アケメネス朝ペルシア帝国が発祥した、現在のファールス(ペルシアの意味)州。その州都シーラーズは、バラの庭園や詩人の廟などが点在し、そこを転々とめぐるのが散策の定番です。訪れたのは、ちょうどバラが満開の5月でした。
散策していると、市街を横切る川がカラカラに涸れていることもあって、何だかノドが渇いてきます。そのわりに、あまり飲食店が見当たりません。どうしたものかと歩き続けていると、詩人ハーフェズが眠る廟の奥に、中庭風のチャーイハーネを見つけました。
チャーイ(イランは、紅茶に自分で砂糖を入れるタイプ)をすすりながら、ガイドブックを読んでいると、隣の席で談笑していた学生くらいのカップルが、こちらに興味を持った様子。「一緒に写真を撮りたい」と声をかけてきました。イランでは、「写真に入ってくれ」と頼まれて、被写体になることが何度もありました。
イランはイスラーム聖職者が指導する国家ですので、若い男女が白昼堂々とデートをすることなど許されないのかと思っていましたが、まったくの偏見でした。女性は外では髪を隠さないといけません(外国人にも適用されます)が、それを除けば、カップルは手をつなぐなど仲良さそうにしていました。

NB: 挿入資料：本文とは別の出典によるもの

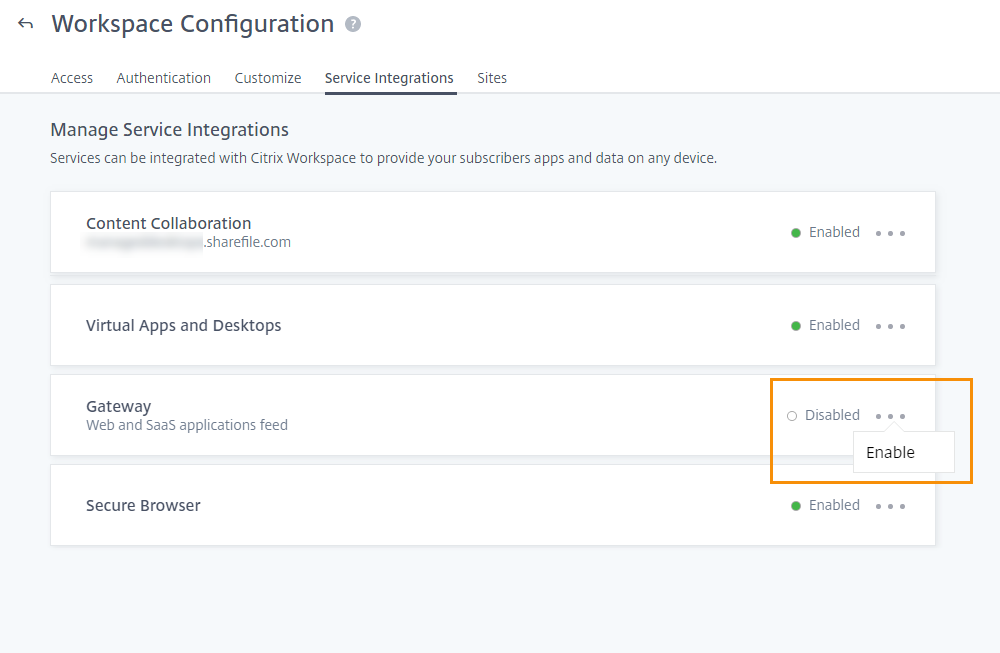1000x653 pixels.
Task: Open Virtual Apps and Desktops ellipsis menu
Action: pos(890,326)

カップルとのやりとりを見ていた、男性の若者2人が、こんどは「向かいに座っていいか」と聞いて、水タバコを持って移ってきました。
水タバコは、トルコで見たことがありましたが、もともとタバコを吸わないので、やったことはありませんでした。しかし、2人の様子を見ていると、なんだか面白そう。そもそも吸い方を知らないので、教えてもらうチャンスだと思い、注文しました。
2人の指導に従い、パイプをくわえて息を吸うと、煙がブクブクと水をくぐって、口に入ってきました。すると、あら不思議。リンゴの味がするではありませんか。実は、水タバコは、果物などの風味を混ぜて楽しむことが多いのです。

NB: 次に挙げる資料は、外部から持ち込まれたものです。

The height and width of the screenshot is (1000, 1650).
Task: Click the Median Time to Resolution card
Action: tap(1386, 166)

おかげで、すっかり気に入ってしまい、英語が通じないところでも注文できるように、ノートにペルシア語で「水タバコ」と書いてもらいました。ついでに、絵まで描いてくれました。(ちなみに、英語なら、「ウォーター・パイプ」で伝わります。)
一般に、イラン人はそれほど英語を話せませんが、それでも、学校で習った英語を一生懸命に使って、ある程度の会話になります。2人は、兵役でシーラーズに配属されていて、この日は非番だったようです。この穏やかで親切な若者たちが、戦火にまみえることがありませんように(祈)。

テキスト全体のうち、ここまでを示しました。